In warmer areas that don't have winter frosts, mango trees are a beautiful addition to a landscape. In addition to their beauty, they will generally produce a crop of fresh mangoes once a year. Proper care and feeding, especially when the tree is young, is critical to it becoming a well established fruit bearing tree. The trees are particularly sensitive during their first three years, but become more hardy over time.
Water your young trees two or three times for the first week. This will help with the root trauma of re-planting. Young mangy trees require between 9 and 12 liters of water per plant per day.
Water the young tree once or twice a week for several weeks after the first week of planting. As the roots grow, the tree will be able to absorb more water from the soil.
Fertilize the tree once new growth occurs. Once new growth occurs, fertilize monthly by scattering fertilizer under the tree and watering immediately. Use ammonium sulfate (21-0-0), 1/2 cup per month for the first year, one cup per month the second year, and two cups per month the third year. Mango trees require regular nitrogen fertilization to help with growth and flowering flushes.
Prune away any dead wood in the tree. This will help direct the tree's resources to new growth.
Protect your tree from frost. This is especially true in young trees. Build up a soil bank around the young tree's trunk in early December and leave it in place until early March. Drape a light weight blanket or other covering around a young tree if freezing weather is forecast.
Water the tree regularly as you would any mature fruit tree. Slow weekly soakings of the root area is often adequate. Mango trees require differing amounts of water depending on the local climate, soil and age of the tree. Younger mature trees, between three and six years old, need around 30 liters of water per day per tree. Six to ten year old trees may require around 90 liters per day per tree. Larger trees that are over twelve years old may require as much as 120 liters per day of water, especially during fruit development. If you life in a wet, humid climate, be careful not to water too much as it can negatively affect fruiting.
Remove weeds and grass from around the base of the tree. This will allow more water and nutrients to reach the roots of the tree.

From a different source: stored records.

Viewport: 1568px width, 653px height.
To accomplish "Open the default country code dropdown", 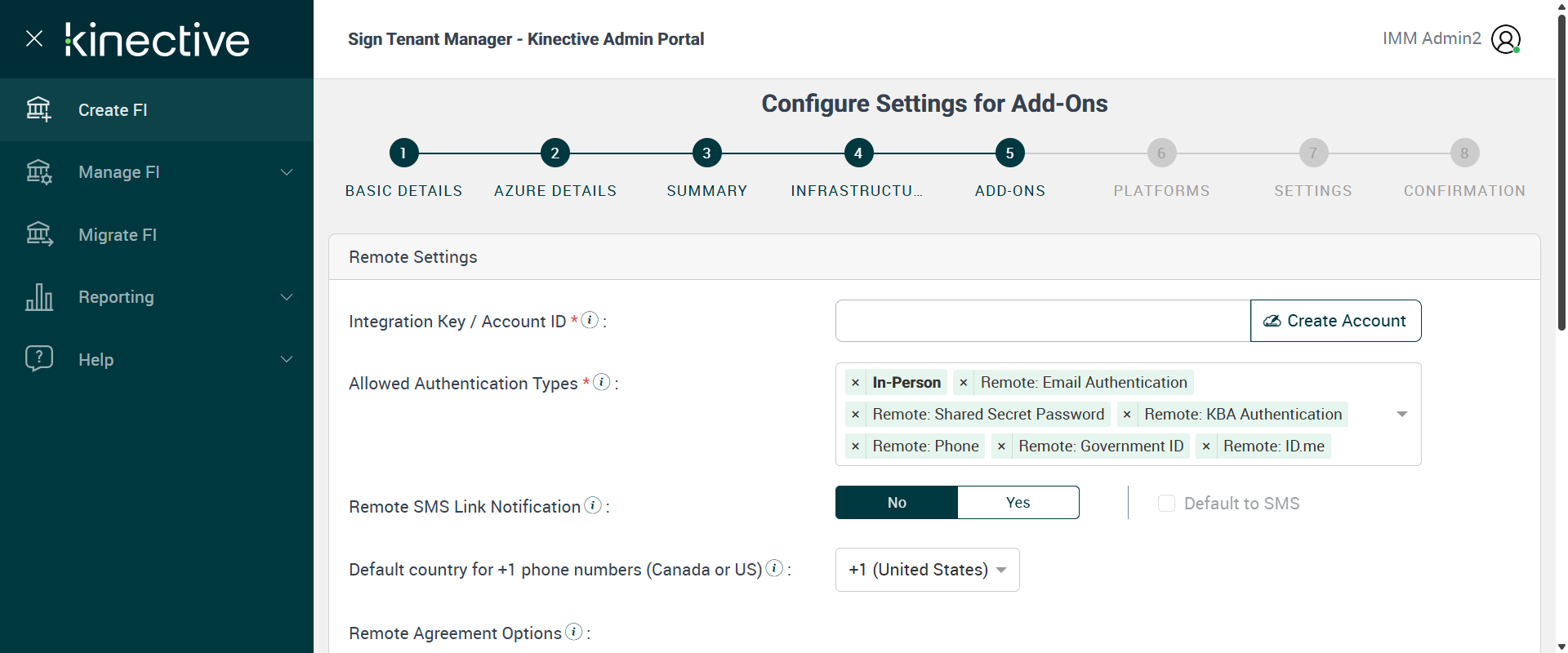I will 927,570.
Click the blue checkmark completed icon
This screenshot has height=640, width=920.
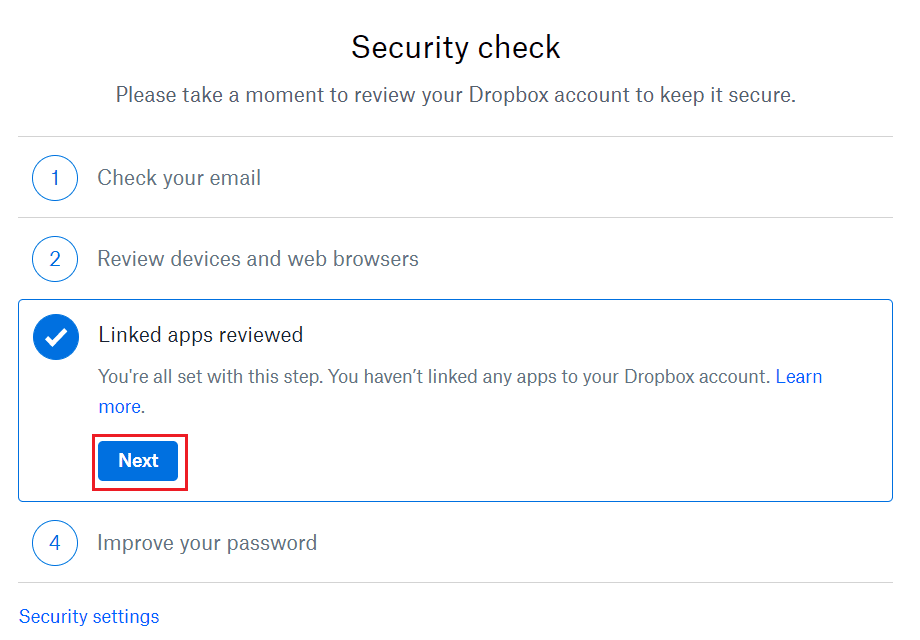[56, 337]
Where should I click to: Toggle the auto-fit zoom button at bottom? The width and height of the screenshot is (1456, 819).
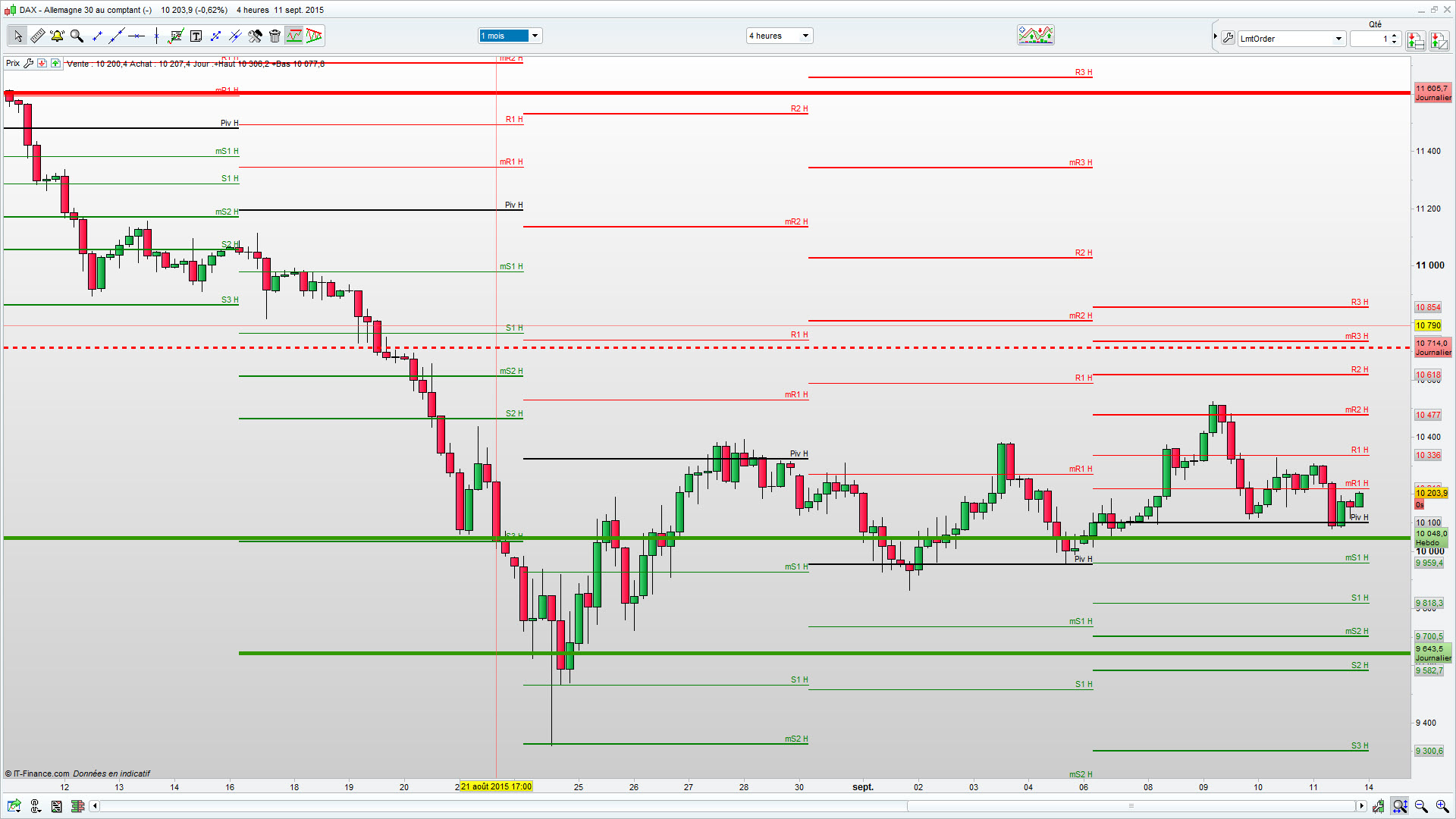point(1400,806)

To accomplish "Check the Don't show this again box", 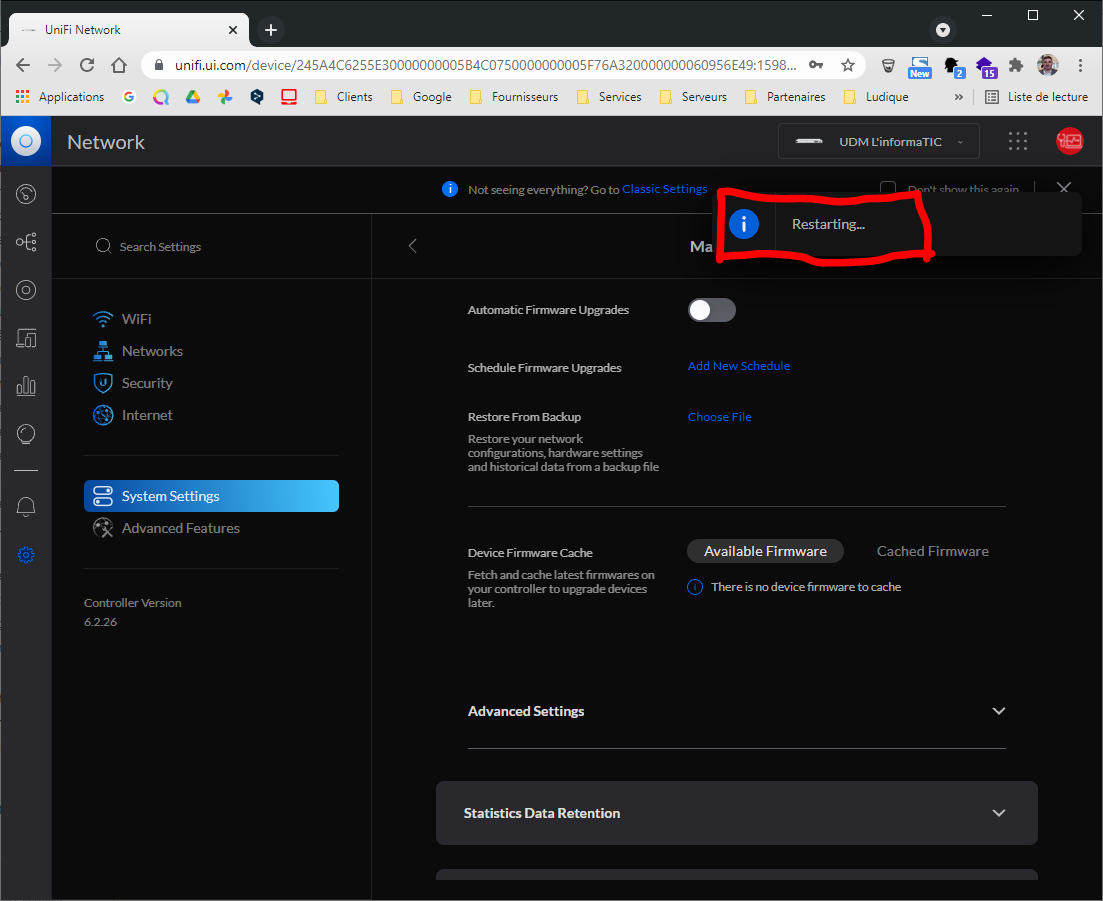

Fertilize the tree. One or two cups of 21-0-0 fertilizer per inch of trunk diameter should be adequate. Split the annual fertilization into three monthly applications in the early spring.
Prune your mature tree to a rough open dish shape similar to a peach tree. If a tree grows to its natural shape, it may have a tendency to trap humidity, which can contribute to fungal disease, at the base. Pinching out the tip when the tree is about 4 feet tall will encourage more branching. As the branches grow outward, pinch the tip of the tree with every two or three feet of growth. Prune conservatively because heavy pruning may trigger faster tree growth at the expense of fruiting.
Common Disease Problems
Control anthracnose fungal infections with fungicide. Anthracnose attacks the entire tree and is particularly hard on flowers. Anthracnose on maturing fruit will cause black spots that sink down into the fruit and may possibly crack the fruit.

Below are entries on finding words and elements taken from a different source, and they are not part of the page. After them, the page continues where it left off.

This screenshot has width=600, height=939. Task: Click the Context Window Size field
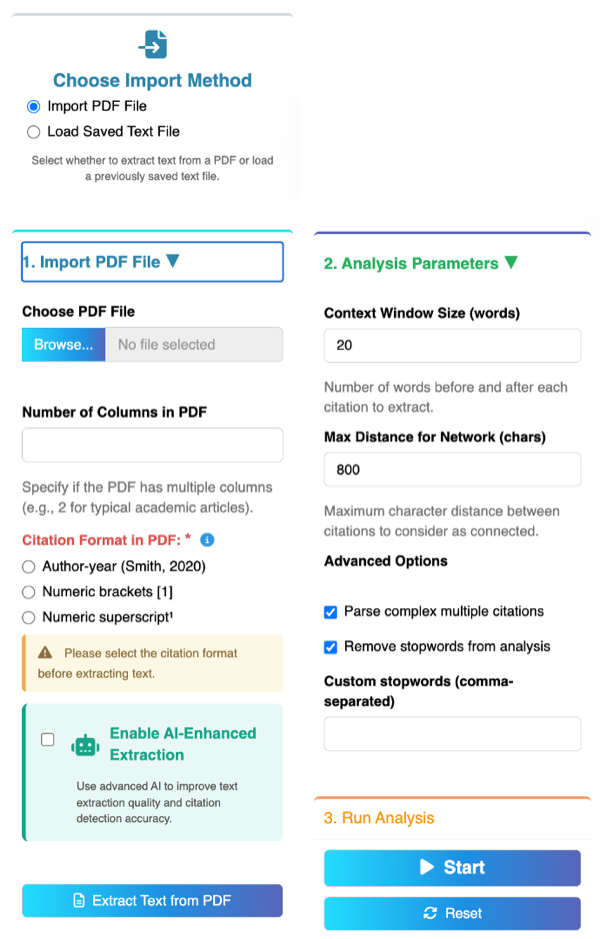click(452, 346)
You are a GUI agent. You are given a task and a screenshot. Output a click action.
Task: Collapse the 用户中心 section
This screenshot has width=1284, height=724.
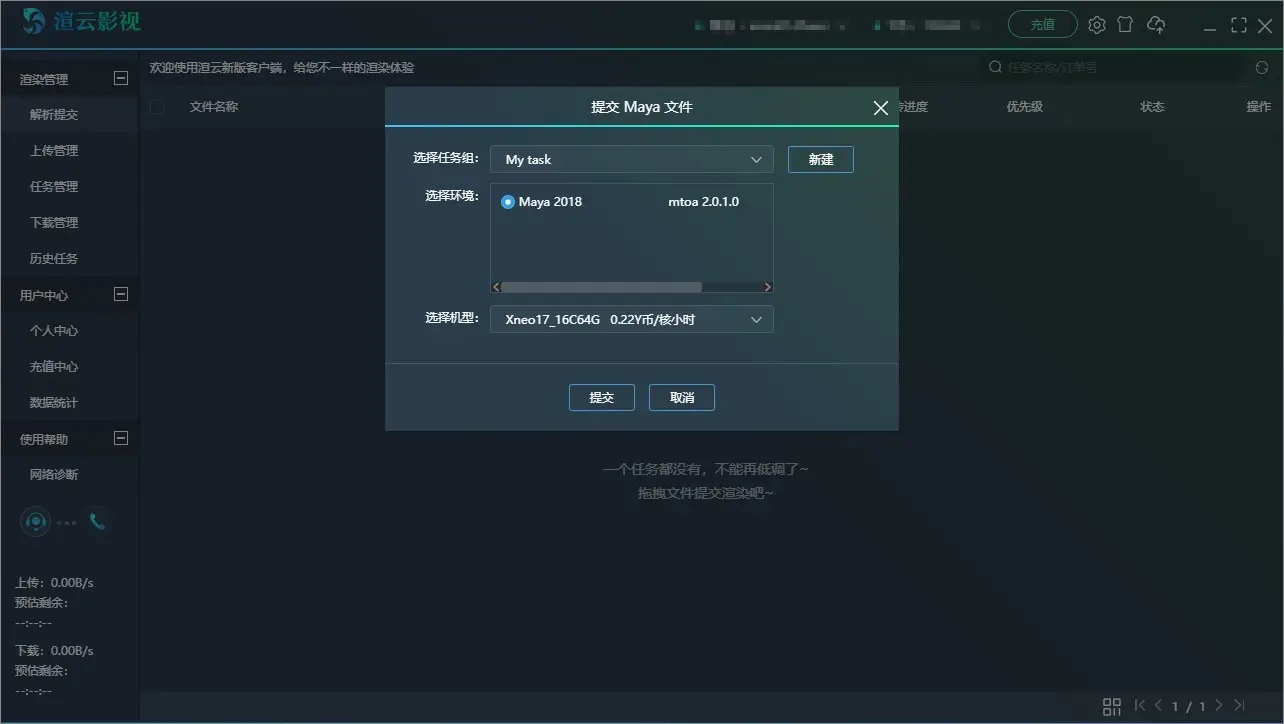click(x=120, y=293)

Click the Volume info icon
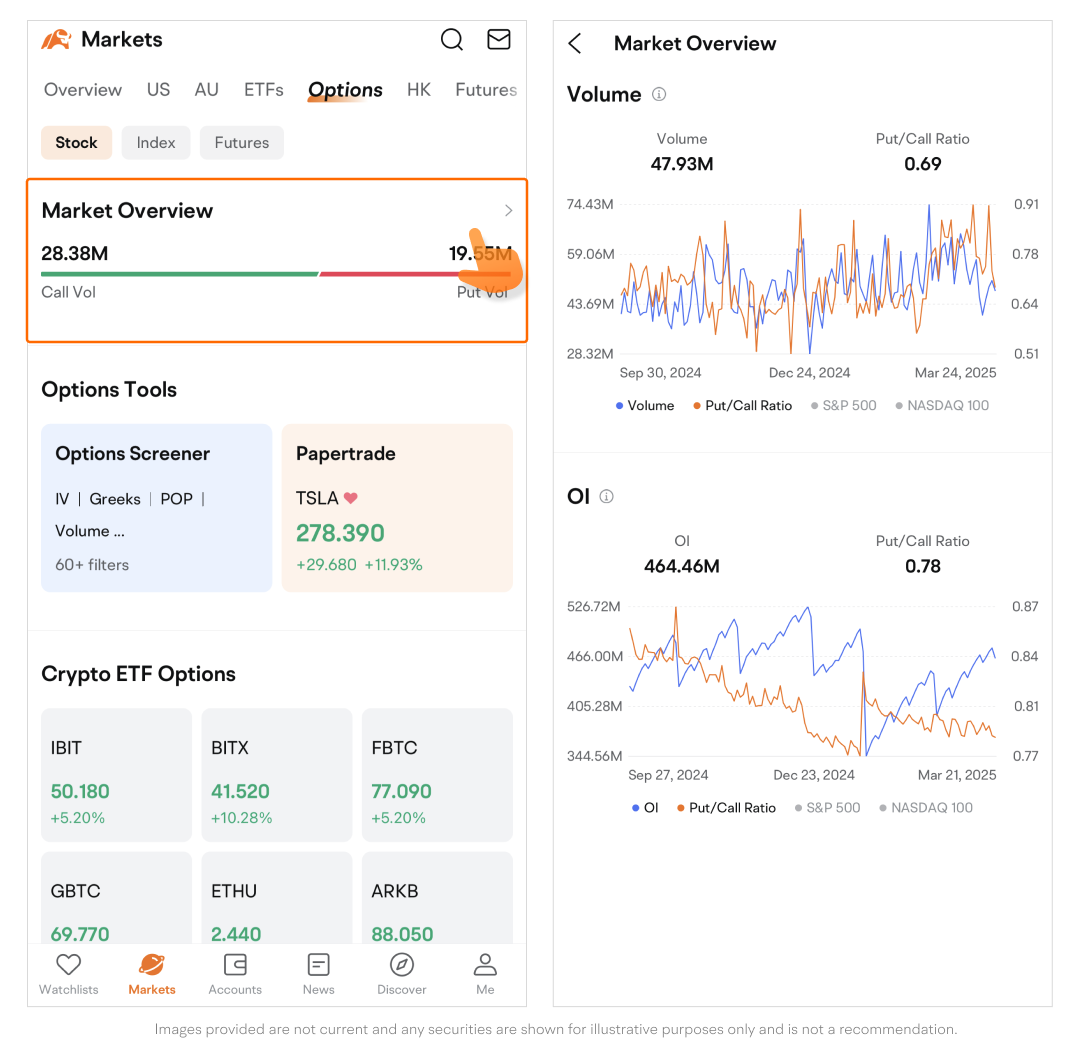(659, 94)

Control powdery mildew with fungicide. Powdery mildew is a problem generally found in high humidity areas and often damages blooms and the resulting fruiting of the tree.
Control mite and scale insects with the appropriate natural predator or insecticide. In most cases, minor mite and scale insect infestations won't affect growth or fruiting. Major infestations can have a negative impact both on growth and fruiting.